Credit: NPG

Cells must integrate their growth, DNA replication and cell division cycles to ensure faithful inheritance of their genetic material. It was previously thought that, in bacteria, the growth-dependent accumulation of active DnaA provided a universal mechanism to couple growth with DNA replication initiation. However, as Levin and colleagues now show, there are at least two distinct mechanisms for controlling the timing of initiation.

The paradigm for control of DNA replication initiation comes from Escherichia coli, in which active DnaA (a highly conserved ATPase that triggers initiation in all bacterial species studied) accumulates as the cell grows until, at a particular cell size, there is sufficient active protein to unwind DNA at the origin and provide access for the replication machinery. However, the observation that a Bacillus subtilis mutant with a small-size phenotype initiates replication at the same time as wild type (despite the reduced mass) prompted the authors to probe the link between size and initiation further.

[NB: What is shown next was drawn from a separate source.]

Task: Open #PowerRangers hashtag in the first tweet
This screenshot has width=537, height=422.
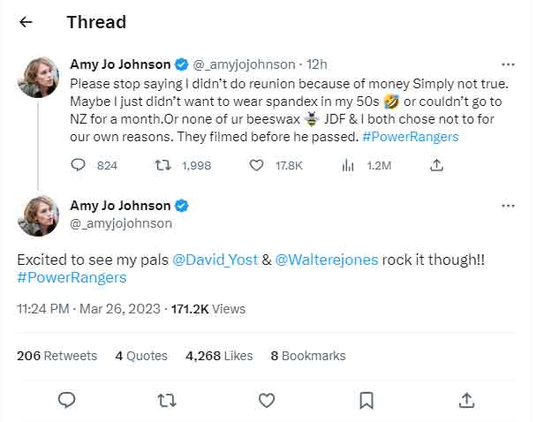Action: [411, 137]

Using the small B. subtilis mutant and two small E. coli mutants, which had roughly the same overall generation time as their wild-type counterparts, the authors found that the E. coli mutants delayed initiation of DNA replication until they grew to the size at which wild-type cells initiated replication. By contrast, the B. subtilis mutant initiated replication at the same time in the cell cycle as the wild type, so mutant cells were smaller than wild-type cells at initiation. Importantly, the overall DnaA concentration in the three mutants matched that in the respective wild-type cells, meaning that a reduced total DnaA amount in the mutants (30% lower than wild-type levels) correlated with a delay in DNA replication initiation in E. coli but not in B. subtilis.

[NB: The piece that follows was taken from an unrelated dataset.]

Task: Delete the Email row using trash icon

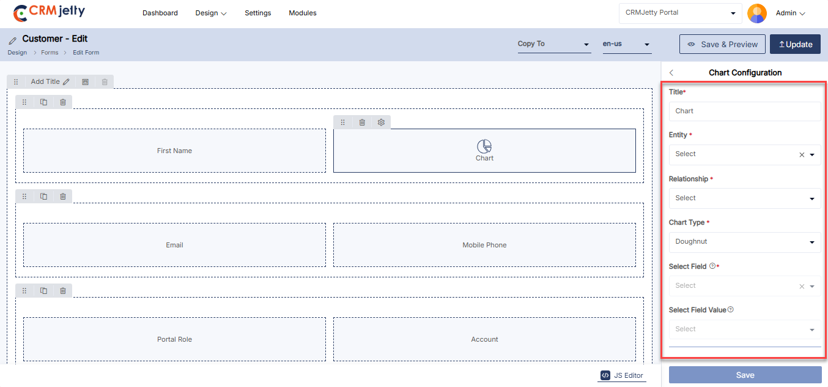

According to the E. coli model, smaller cells (with lower levels of active DnaA) should have fewer replication origins and replication forks than wild-type cells, and this was indeed the case for the small E. coli mutants. Moreover, increasing the amount of DnaA in these E. coli cells rescued the initiation timing and origin number phenotype. By contrast, the small B. subtilis mutant had the same number of origins and forks as wild-type cells, despite the 30% reduction in total DnaA.

These results indicate that the accumulation of available active DnaA to the crucial level is growth dependent in E. coli, so that cells initiate DNA replication at a specific size, but cell cycle dependent in B. subtilis, so that cells initiate at a set time in the cycle. The two species are known to use different positive and negative regulatory methods to alter the active/inactive DnaA ratio and DnaA access to the origin throughout the division cycle. A more complete appreciation of these regulatory methods and their integration with growth and/or the cell cycle will lead to a better mechanistic understanding for both branches of replication initiation control.